In Troop 12, a Scout is encouraged to achieve at least one rank advancement per year (with the exception of the Life and Eagle ranks). If a boy does not advance within a certain period of time, he may be invited before a Board of Review to find out if he needs any specific encouragement on his Trail to Eagle.
Requirements for advancement in scout ranks from Tenderfoot to First Class represent fundamental scout skills that scouts perform during scout activities, including; meal planning, cooking, camp set up, navigation, etc.
To learn requirements, a Scout should ask his Patrol Leader or other senior scout to teach and test him. Once the scout can demonstrate requirements the senior scout can sign-offs on that requirement. Sign-offs are provided by first class scouts and above, and are part of the leadership responsibilities for those ranks.
- Read – Begin by reading portions of your Boy Scout Handbook with your parents to familiarize yourself with the requirements for the rank that you are working on and to learn the material.
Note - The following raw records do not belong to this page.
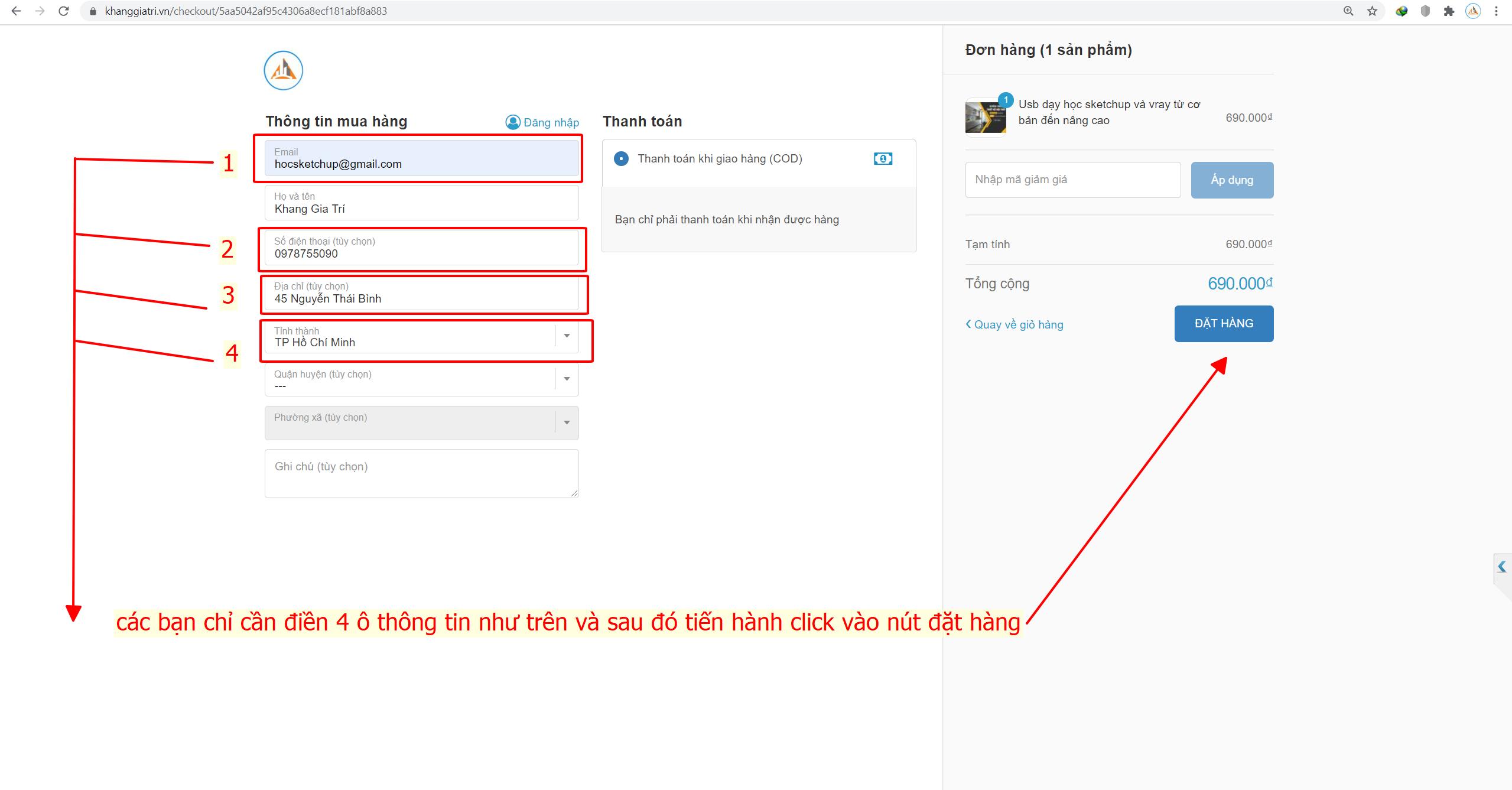Open the Phường xã dropdown
Viewport: 1512px width, 790px height.
[x=567, y=422]
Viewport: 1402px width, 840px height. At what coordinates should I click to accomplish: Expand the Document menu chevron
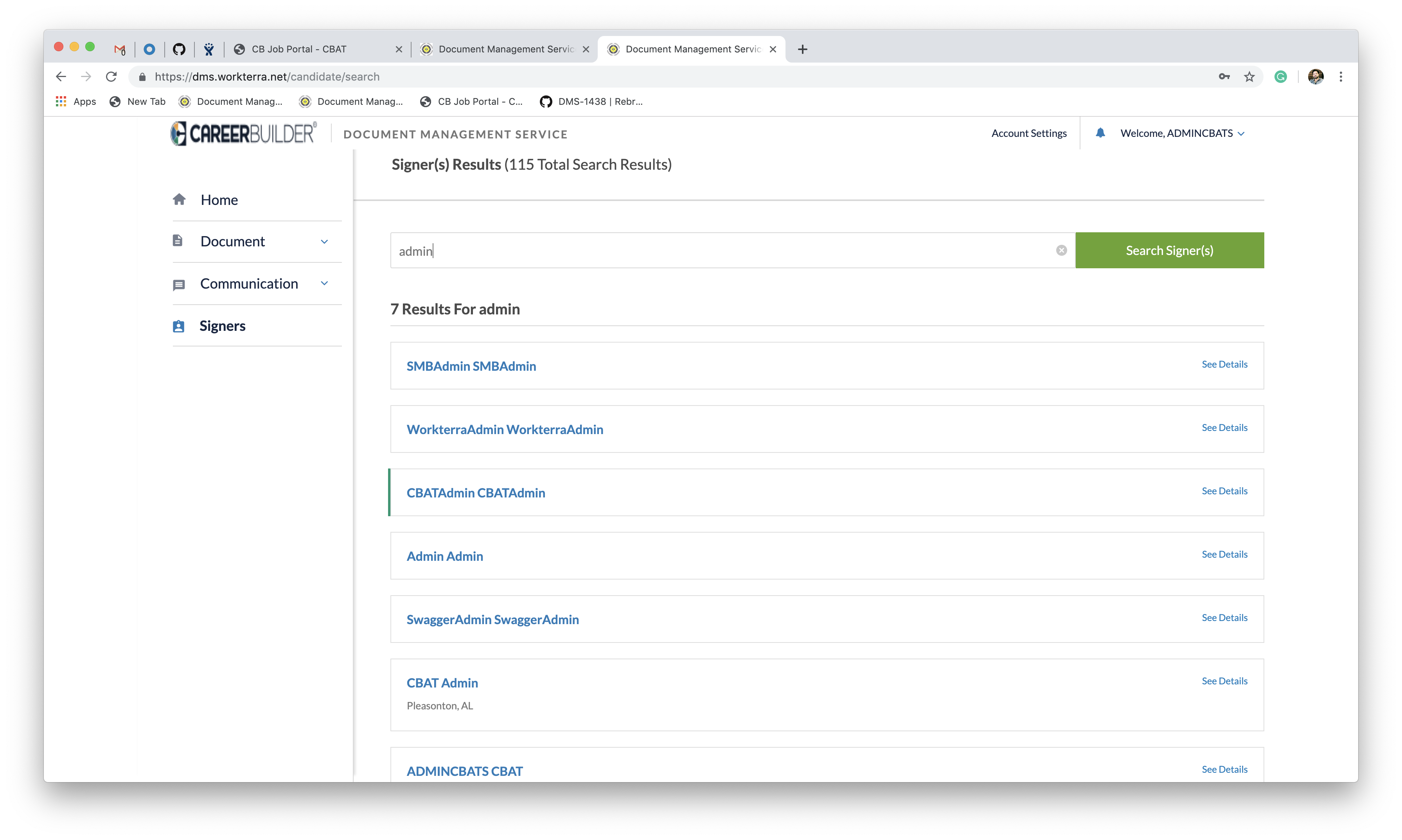[324, 242]
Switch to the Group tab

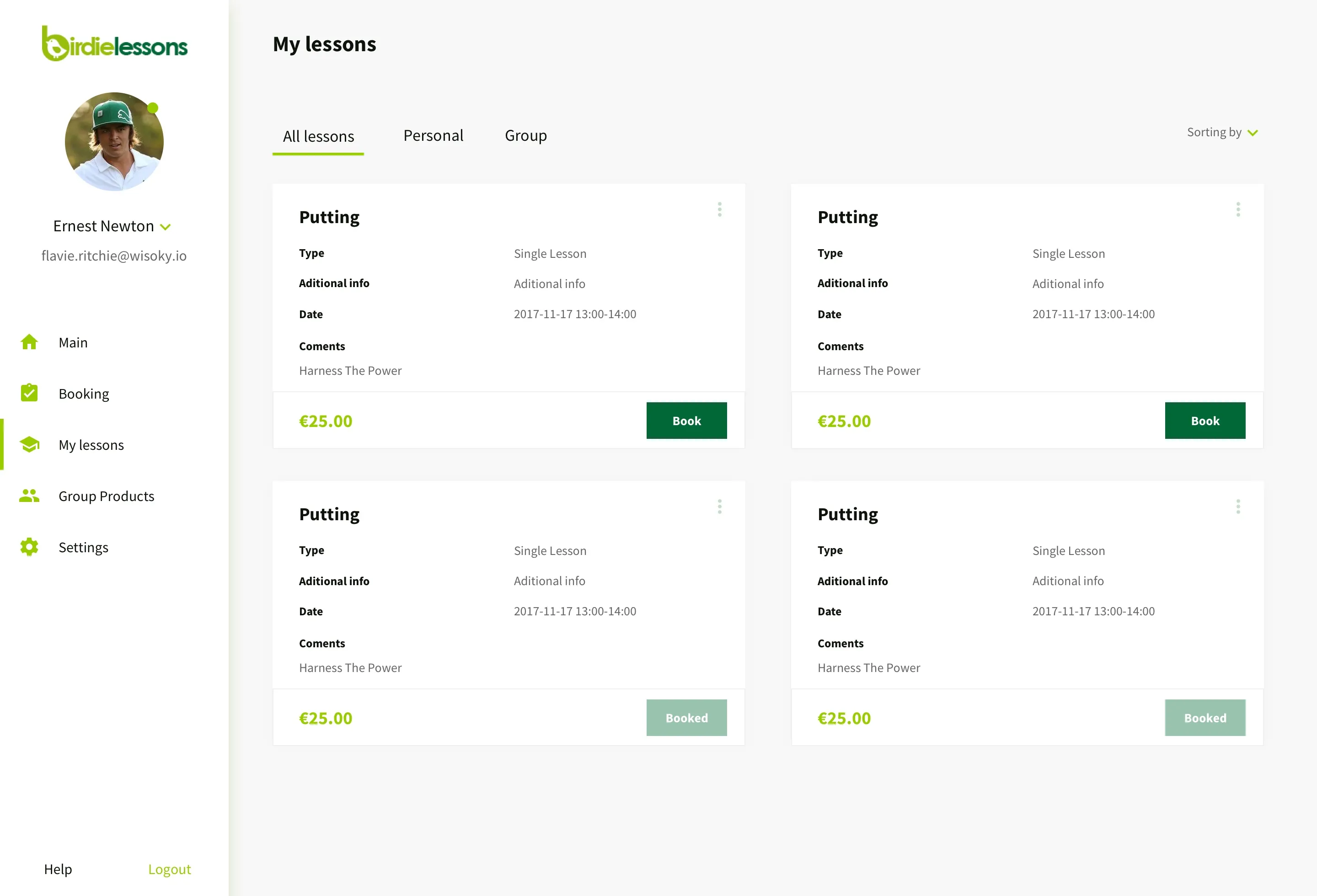point(525,136)
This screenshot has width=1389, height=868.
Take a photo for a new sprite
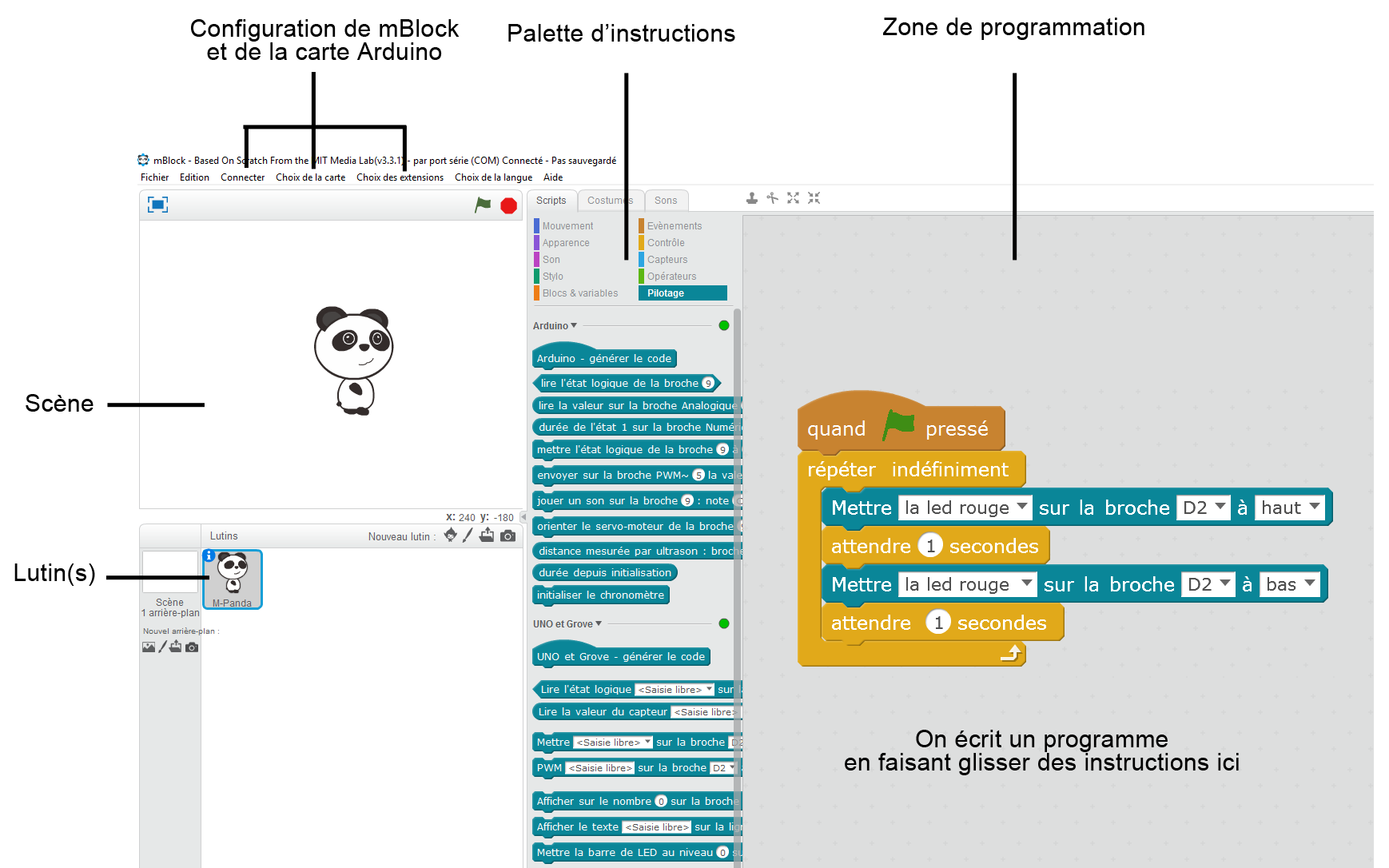507,536
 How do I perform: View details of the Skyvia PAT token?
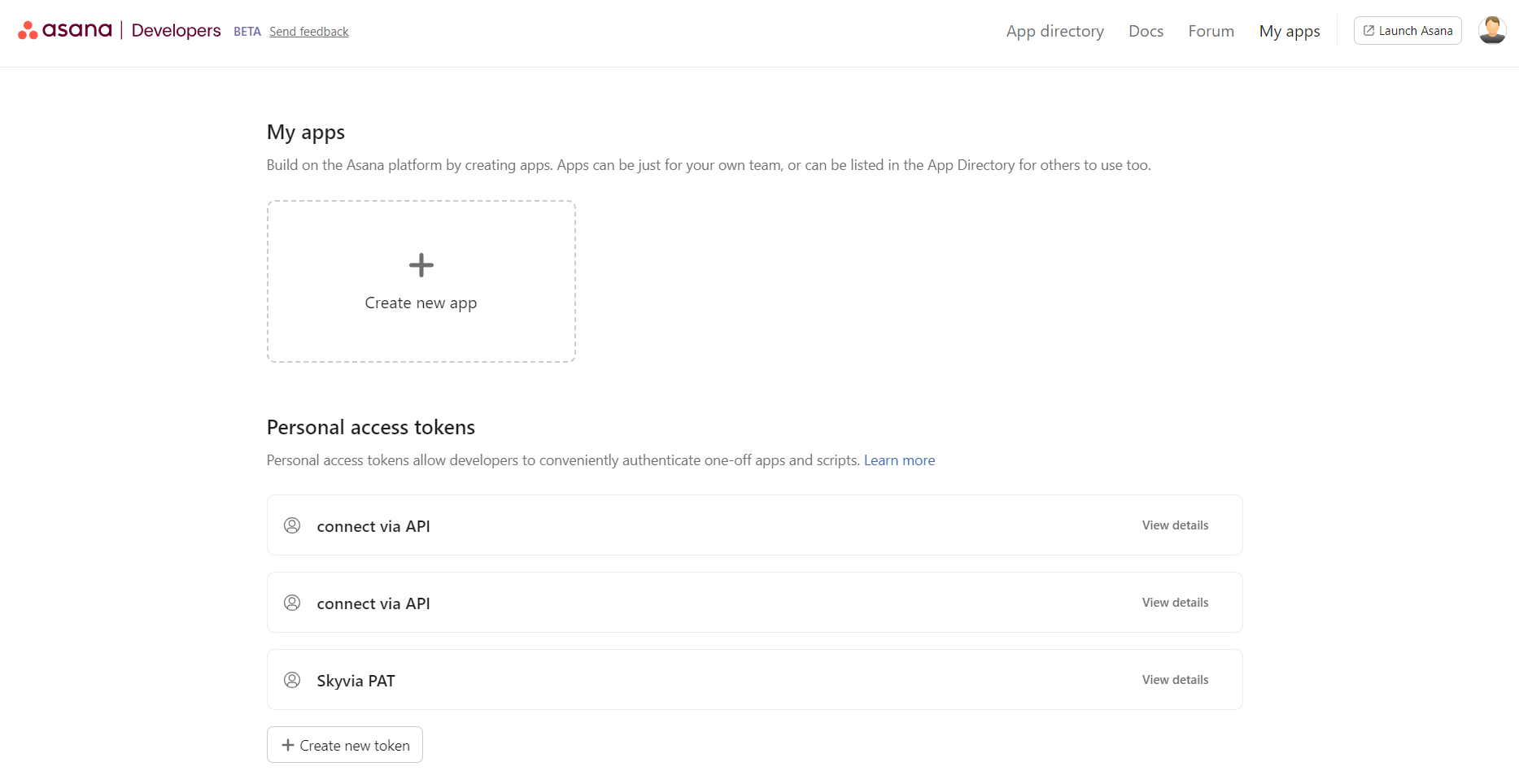pyautogui.click(x=1175, y=679)
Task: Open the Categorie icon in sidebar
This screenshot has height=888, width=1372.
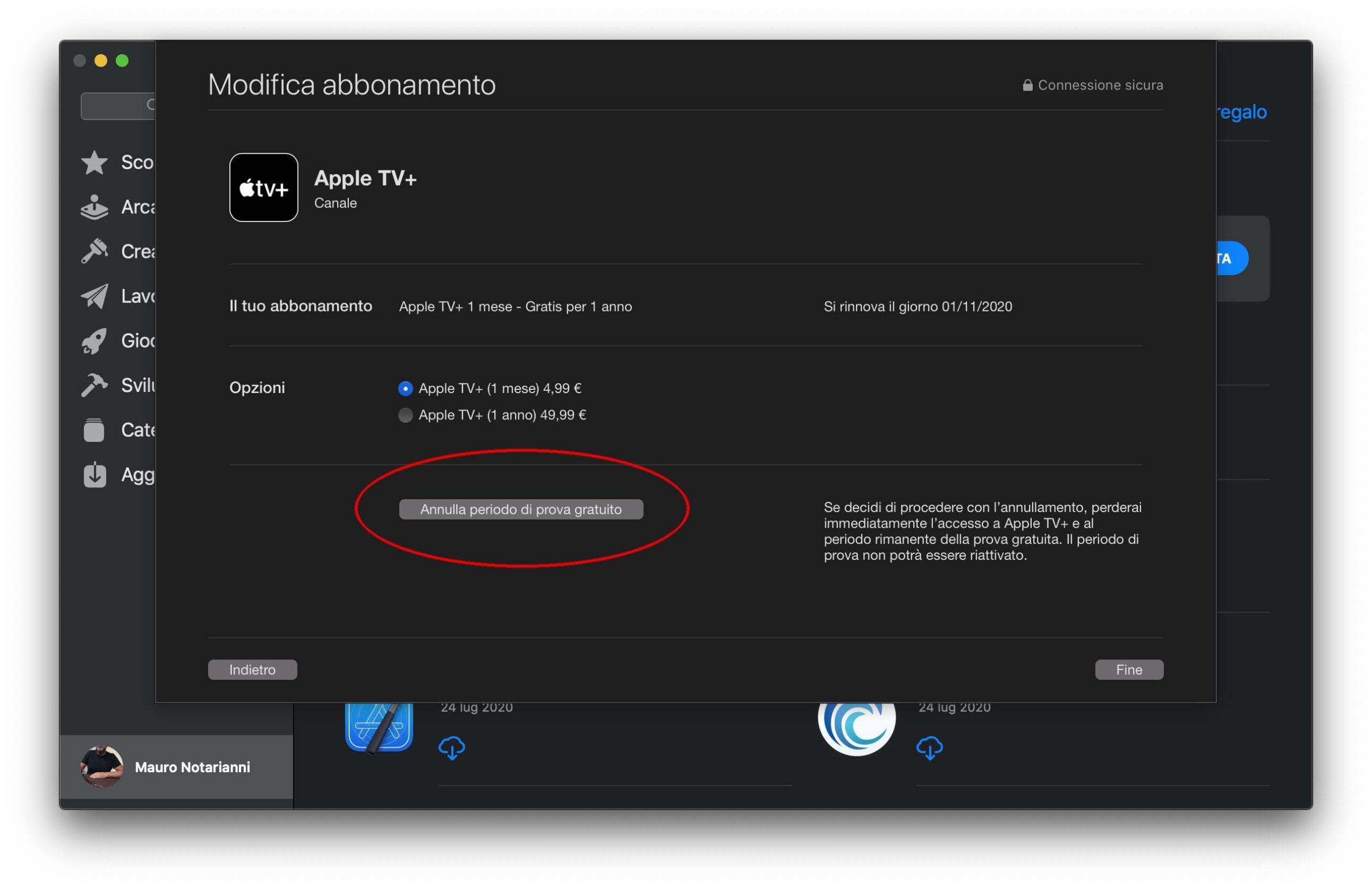Action: pyautogui.click(x=94, y=430)
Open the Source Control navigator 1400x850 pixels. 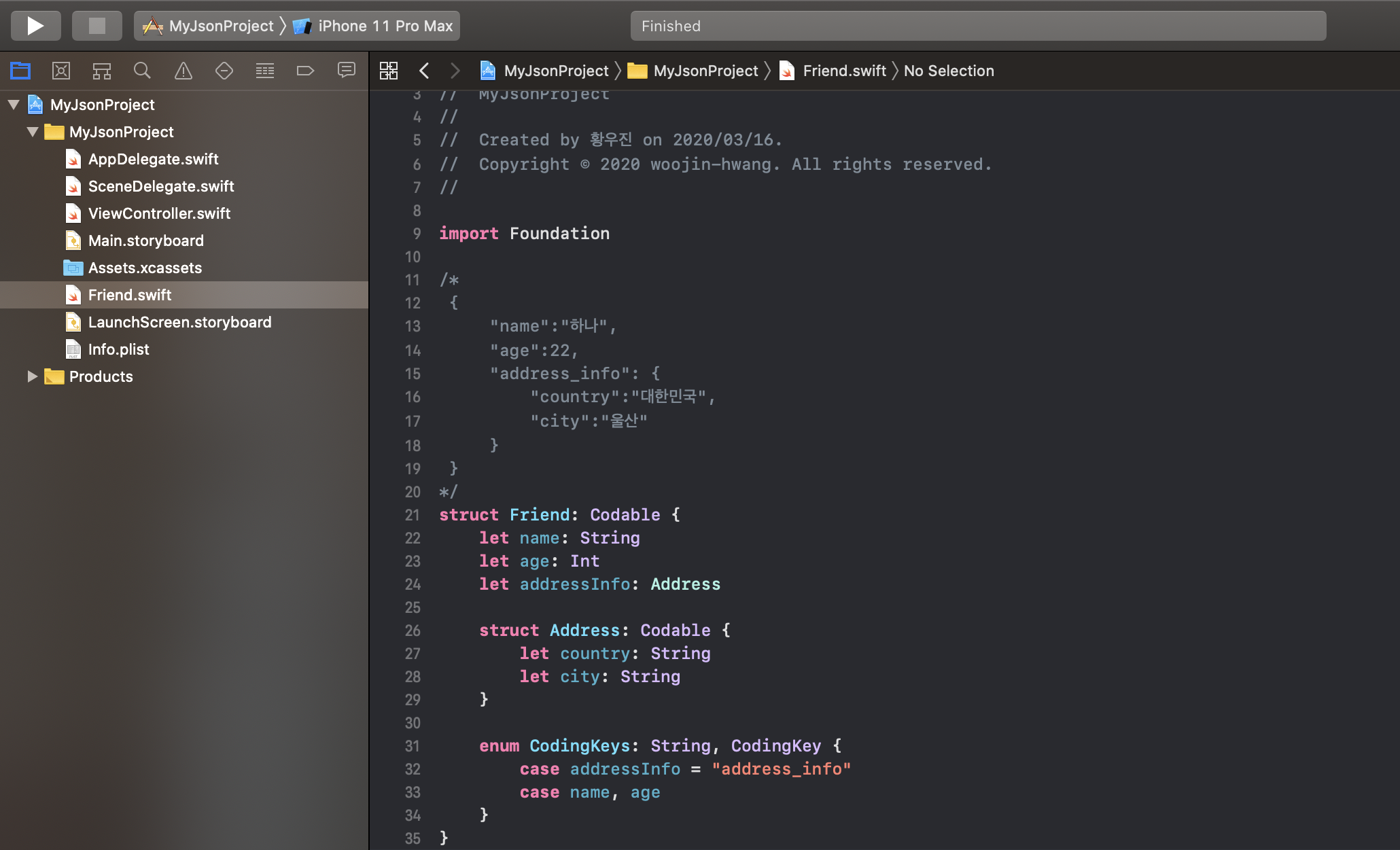[x=61, y=70]
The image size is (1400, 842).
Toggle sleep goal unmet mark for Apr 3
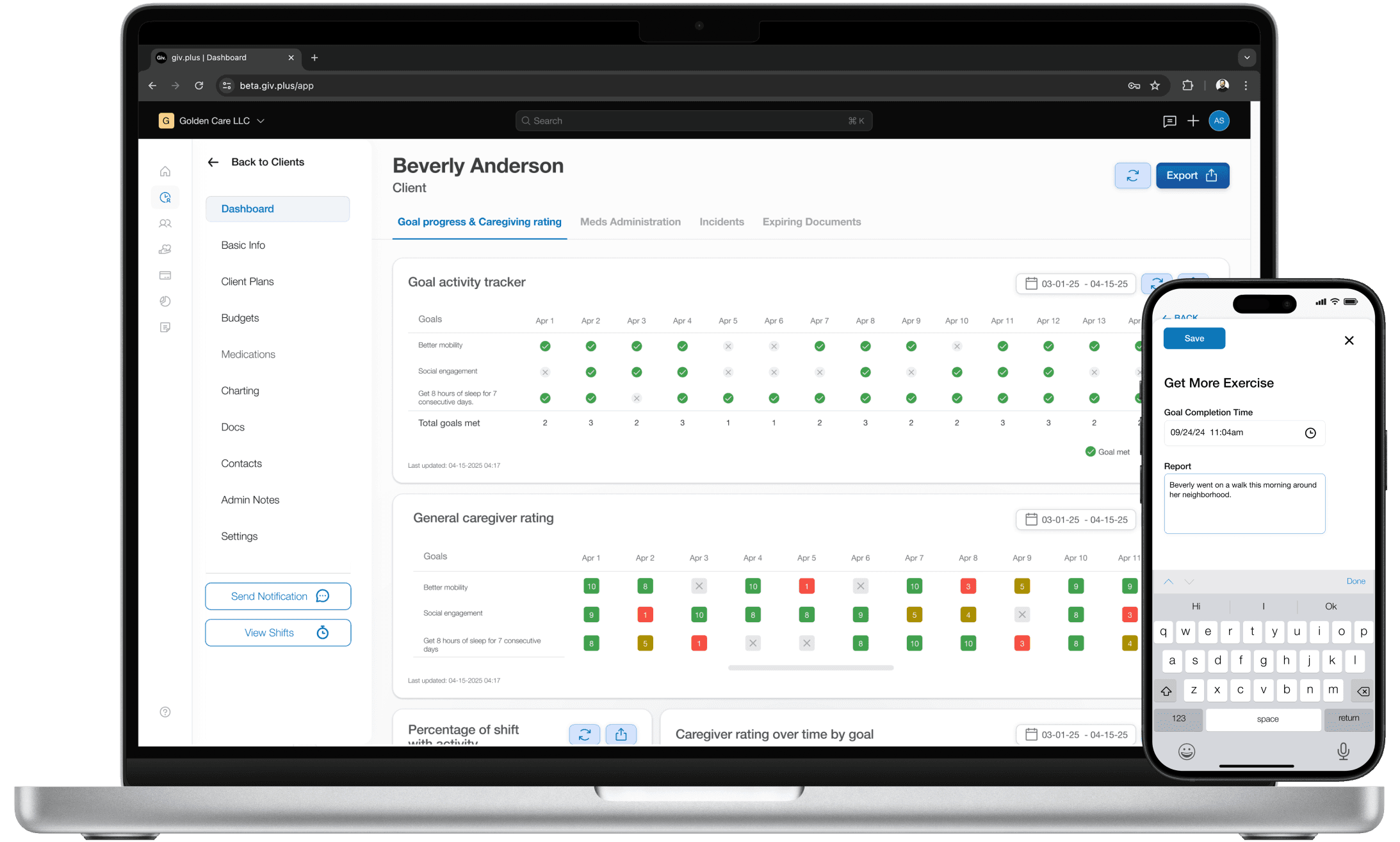click(637, 399)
- Plan – Work with your patrol leader and troop guide to identify and plan opportunities to learn skills and complete specific requirements. Bring your Scout Handbook and a pen (or two) to every meeting, hike, camp-out, and summer camp.
- Testing – When you feel you have completed a requirement, find a scout first class or above to test you.
The New Frontiers program offered at summer camp allows new scouts to meet the majority of their tenderfoot requirements.
Merit Badges represent the demonstration of more in-depth skills through the completion of specific activities. They require doing, not just reading and writing.
- A scout starts by telling their scout master they want to work on a specific badge and receiving a blue card for that badge.
- The youth must be rank of scout or higher, less than age 18 and have completed all prerequisites for the badge.
- The scout identifies a merit badge counselor who they will work with at BSA Summer Camp or included on the NNJC merit badge counselor list (check with your Scoutmaster for the list).
- Use the Scout Buddy System. The scout must have another person with you at each meeting with the merit badge counselor. This person can be another Scout, your parents or guardian, a brother or sister or other relative, or a friend.
- A merit badge counselor signs off on a requirement after they observe the scout complete or demonstrate the requirement.
Plan ahead for Merit Badges at Summer Camp
Summer Camp offers an excellent merit badge program that offers resources and opportunities that may be hard to come by away from camp.
- Camp merit badges may have prerequisites that must be completed prior to camp. Check the merit badge schedule and requirements list.
- While at summer camp, Troop 12 leaders will not provide sign offs on any merit badge offered at camp.